Agrawal等[13]研究认为NF-κB的活化在IL-6和IL-1联合作用诱导CRP产生的过程中可能发挥了作用。本实验观察到胆固醇能诱导L-02细胞中CRP蛋白表达,提示高胆固醇血症时血清CRP升高与胆固醇诱导肝细胞CRP表达增加有密切关系。为了解这种诱导作用是否通过NF-κB信号途径,本实验用浓度为100 μmol/L的PDTC作用细胞1 h后再加入不同浓度的胆固醇作用48 h,Western blot检测细胞内CRP蛋白表达;免疫比浊法检测细胞培养液中CRP含量。结果显示,PDTC能降低但不能完全抑制胆固醇诱导的L-02 CRP的表达(P<0.05),不仅提示NF-κB信号途径可能参与了胆固醇诱导的CRP基因表达的调控,也说明这种诱导作用可能是多种信号途径共同作用的结果。本文为探讨CRP的基因表达调控提供了新的资料,而胆固醇通过何种机制激活NF-κB信号通路,值得进一步研究。
参考文献
[1]张庆军,刘德培,梁植权. 动脉粥样硬化的基础研究 [J]. 中华医学杂志, 2005, 85(6):428-431.
[2]Ross R. Atherosclerosis-an inflammatory disease [J]. N Engl J Med, 1999, 340(2):115-126.
[3]Kovacs A, Tornvall P, Nilsson R, et al. Human C-reactive protein slows atherosclerosis development in a mouse model with human-like hypercholesterolemia [J]. Proc Natl Acad Sci USA, 2007, 104(34):13768-13773.
[4]Ridker PM, Stampfer MJ, Rifai N. Novel risk factors for systemic atherosclerosis: a comparison of C-reactive protein, fibrinogen, homocysteine, lipoprotein (a), and standard cholesterol screening as predictors of peripheral arterial disease [J]. JAMA, 2001, 285(19):2481-2485.
[5]Hashimoto H, Kitagawa K, Hougaku H, et al. Relationship between C-reactive protein and progression of early carotid atherosclerosis in hypertensive subjects [J]. Stroke, 2004, 35(7):1625-1630.
[6]Ridker PM, Glynn RJ, Hennekens CH. C-reactive protein adds to the predictive value of total and HDL cholesterol in determining risk of first myocardial infarction [J]. Circulation, 1998, 97(20):2007-2011.
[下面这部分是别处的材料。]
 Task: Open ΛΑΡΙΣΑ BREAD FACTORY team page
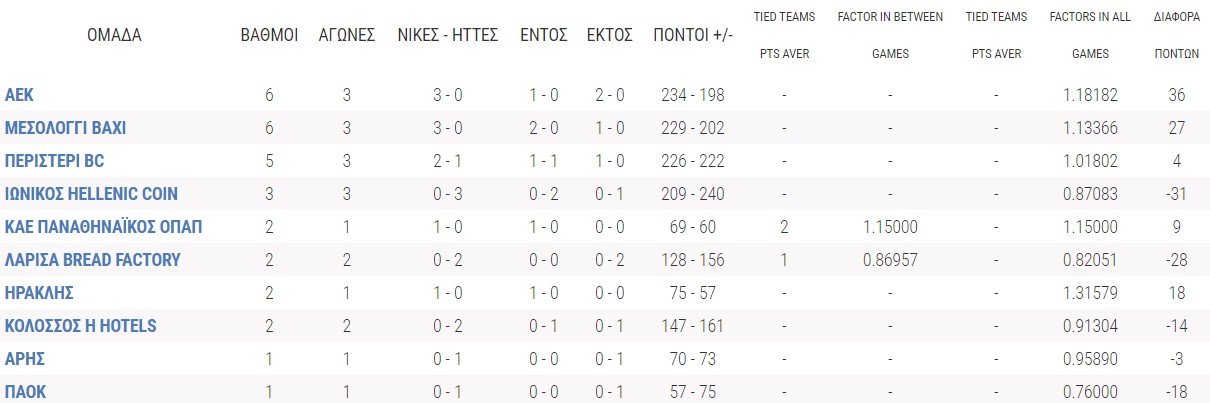93,260
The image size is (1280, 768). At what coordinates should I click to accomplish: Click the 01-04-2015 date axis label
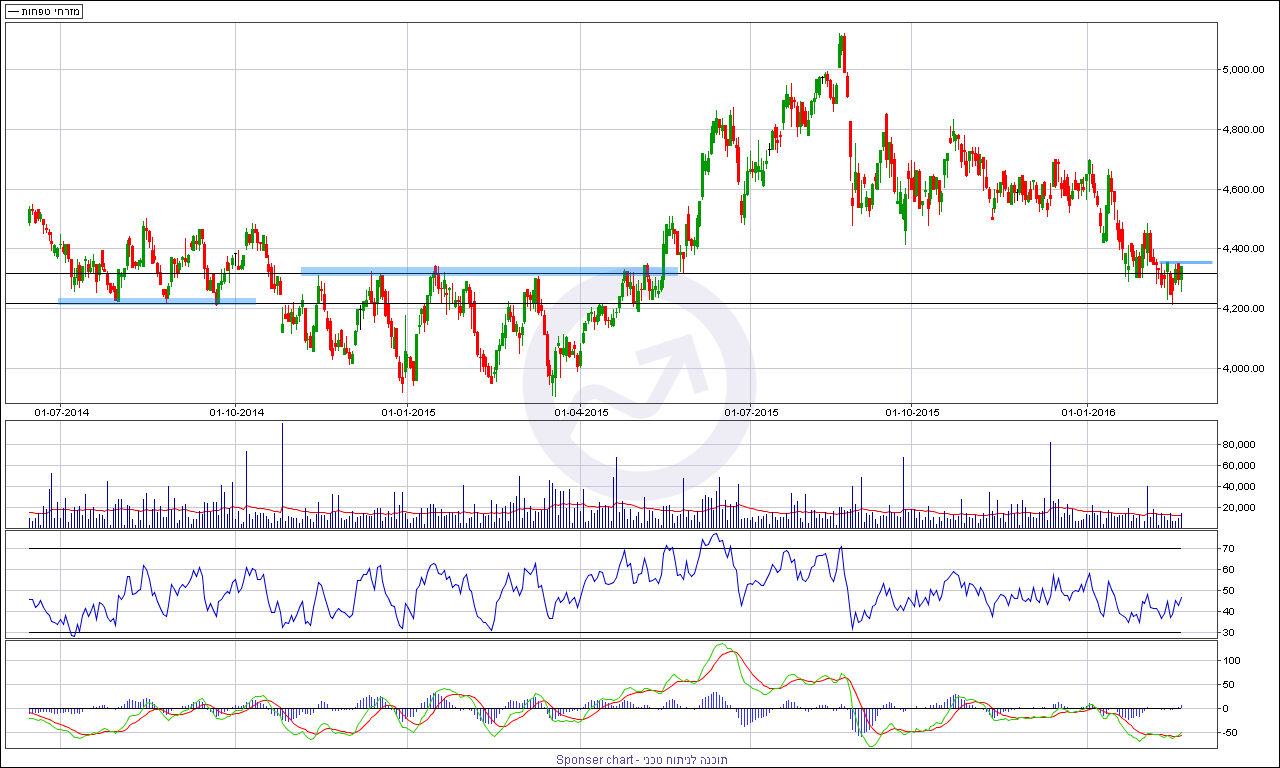pos(580,412)
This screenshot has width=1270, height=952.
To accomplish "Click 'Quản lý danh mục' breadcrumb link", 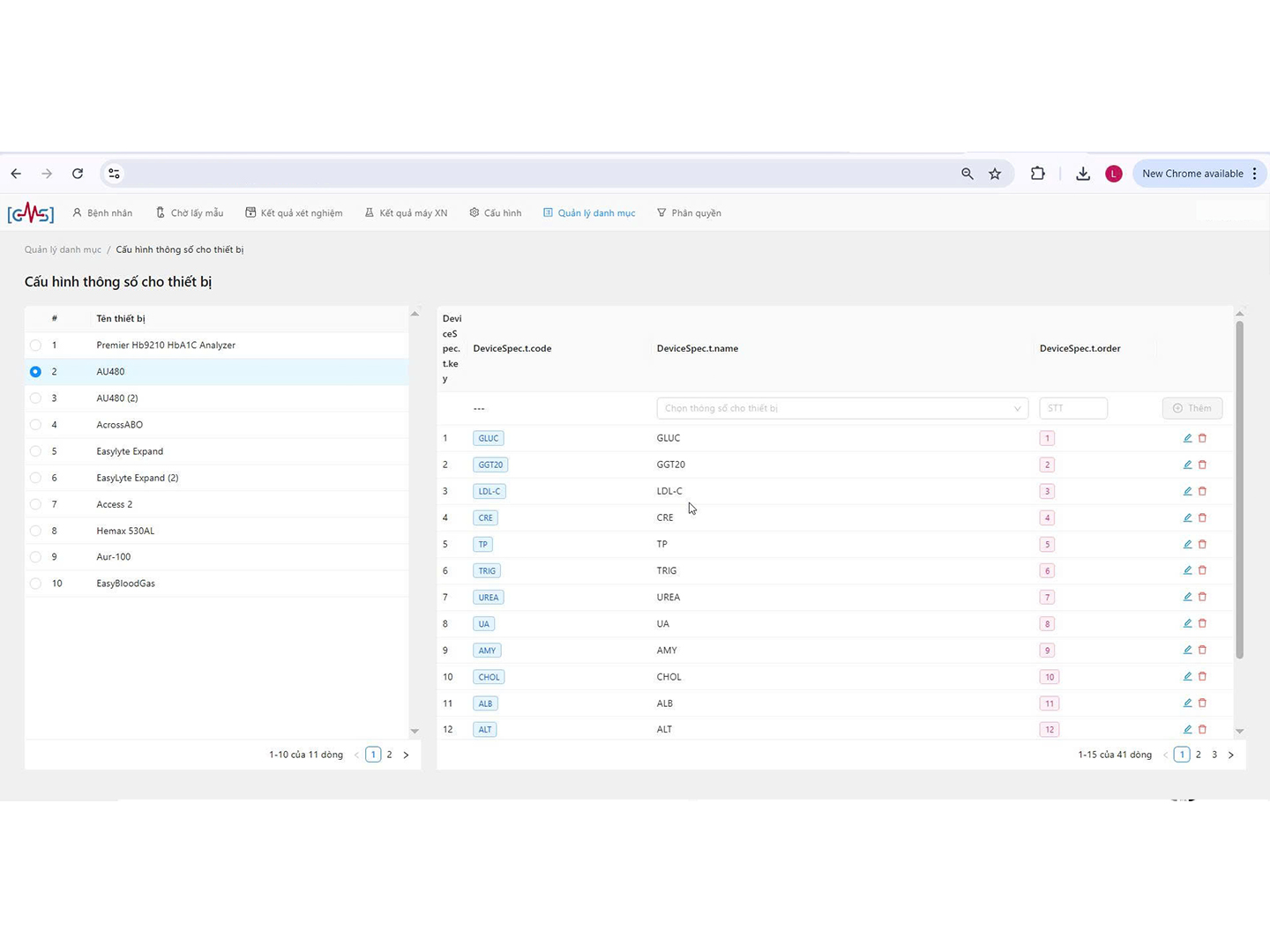I will 63,249.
[7]Verhamme P, Quarck R, Hao H, et al. Dietary cholesterol withdrawal reduces vascular inflammation and induces coronary plaque stabilization in miniature pigs [J]. Cardiovasc Res, 2002, 56(1):135-144.
[8]D’Acquisto F, Ianaro A. From willow bark to peptides: the ever widening spectrum of NF-kappaB inhibitors [J]. Curr Opin Pharmacol, 2006, 6(4):387-392.
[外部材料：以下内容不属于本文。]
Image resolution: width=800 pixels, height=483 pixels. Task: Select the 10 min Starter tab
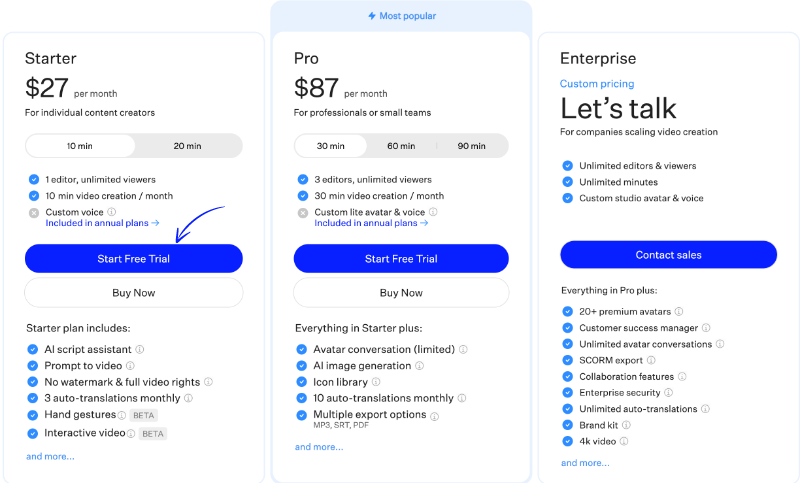click(80, 146)
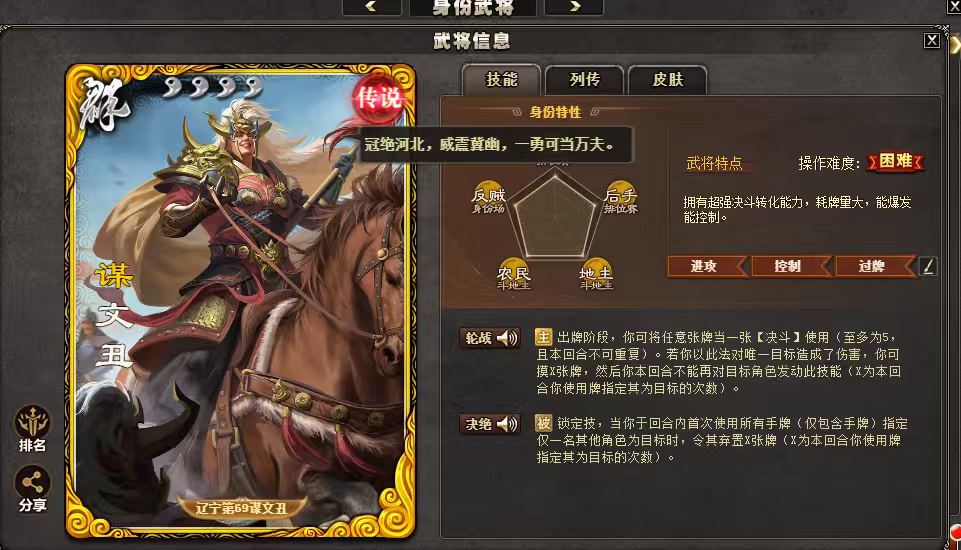Expand the side panel's yellow arrow
The height and width of the screenshot is (550, 961).
pos(955,45)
[9]Hall G, Hasday JD, Rogers TB. Regulating the regulator: NF-kappaB signaling in heart [J]. J Mol Cell Cardiol, 2006, 41(4):580-591.
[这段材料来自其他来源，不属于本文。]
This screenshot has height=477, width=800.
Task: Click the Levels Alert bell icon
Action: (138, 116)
[10]Schreck R, Meier B, Mannel DN, et al. Dithiocarbamates as potent inhibitors of nuclear factor kappa B activation in intact cells [J]. J Exp Med, 1992, 175(5):1181-1194.
[11]Cha-Molstad H, Agrawal A, Zhang D, et al. The Rel family member P50 mediates cytokine-induced C-reactive protein expression by a novel mechanism [J]. J Immunol, 2000, 165(8):4592-4597.
[12]Cha-Molstad H, Young DP, Kushner I, et al. The interaction of C-Rel with C/EBPbeta enhances C/EBPbeta binding to the C-reactive protein gene promoter [J]. Mol Immunol, 2007, 44(11):2933-2942.
[13]Agrawal A, Cha-Molstad H, Samols D, et al. Transactivation of C-reactive protein by IL-6 requires synergistic interaction of CCAAT/enhancer binding protein beta (C/EBP beta) and Rel p50 [J]. J Immunol, 2001, 166(4):2378-2384.